* [WORK ORDER A]
Copy out word for word the part of the article on network risk management that opens with the words containing "Ross, who is" and closes with "can’t, Streufert said.".
* [WORK ORDER B]
Carry on writing the article on network risk management and complexity, picking up after its last sentence.

[[ EXTRACT TO READ, beginning ]]

The enemy of risk management starts with a C (and it’s not China)

From: GCN

By William Jackson

Managing risk in a network requires knowing your assets and prioritizing defenses, says the National Institute of Standards and Technology’s Ron Ross. Complexity is the enemy, and moving to the cloud can help simplify.

“You can reduce the complexity of your infrastructure by 5 to 40 percent by moving to the public cloud,” said Ross. “Without reducing that complexity, we’re going to be doing what technicians call thrashing — a lot of activity with few results.”

Ross, who is NIST’s Federal Information Security Management Act implementation lead, made his comments in a discussion on risk management at last month’s RSA Conference in San Francisco. The potential security benefits of the cloud included not only off-loading assets and processes, but also the opportunity to automate the task of monitoring IT systems. Meeting requirements for continuous monitoring of government systems cannot be done manually, said John Streufert, director of network resilience at the Homeland Security Department.

“Use computers for what can be automated,” freeing up humans for those things that can’t, Streufert said.

With that in mind, DHS is planning to offer continuous monitoring for agencies as a vendor service. The offering is intended to improve automation, ensure consistency and take advantage of the economies of scale in a government-wide service hosted by a service provider.

[[ EXTRACT TO READ, end ]]
[[ DATA BLOCK, beginning ]]

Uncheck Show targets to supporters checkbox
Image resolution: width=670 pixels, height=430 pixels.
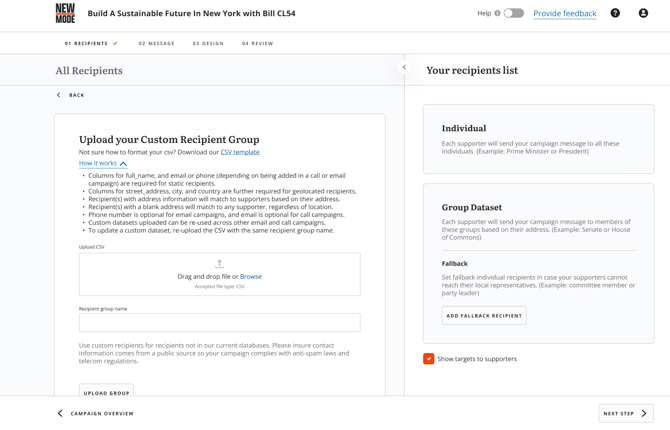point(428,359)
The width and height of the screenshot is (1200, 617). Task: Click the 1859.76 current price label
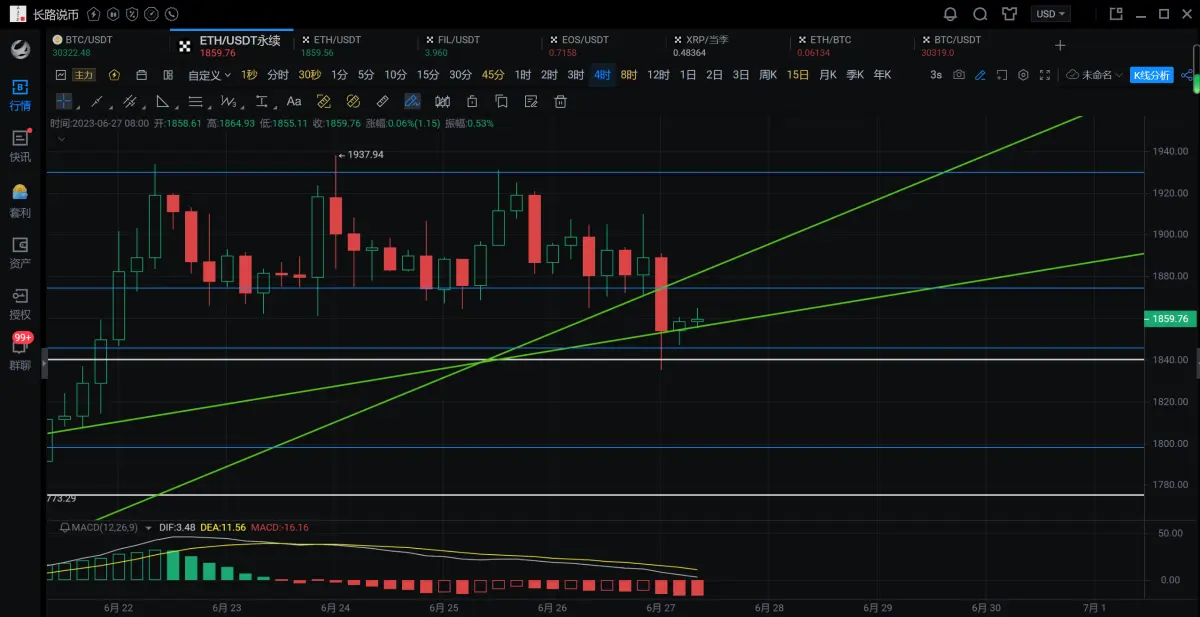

[[ DATA BLOCK, end ]]

* [OUTPUT A]
Ross, who is NIST’s Federal Information Security Management Act implementation lead, made his comments in a discussion on risk management at last month’s RSA Conference in San Francisco. The potential security benefits of the cloud included not only off-loading assets and processes, but also the opportunity to automate the task of monitoring IT systems. Meeting requirements for continuous monitoring of government systems cannot be done manually, said John Streufert, director of network resilience at the Homeland Security Department.

“Use computers for what can be automated,” freeing up humans for those things that can’t, Streufert said.

* [OUTPUT B]
DHS issued a request for quotes in December under its Continuous Diagnostics and Mitigation program, also known as Continuous Monitoring as a Service. It is seeking a blanket purchase agreement from a contractor under the General Services Administration’s Schedule 70, which includes a wide variety of IT products and services, including cloud services and security services. The BPA would have a base period of one year with four one-year options, with an expected value of $6 billion over all five years. It would include sensors for monitoring and a central dashboard for authorizing changes and fixes, as well as consulting services.

The agreement would include hardware and software asset management capabilities, configuration and vulnerability management, management of access controls and identity management, monitoring of user activity, as well as incident planning and response. Although it is intended for use primarily for civilian .gov networks, DHS also expects it also will be used by Defense Department networks in the .mil domain.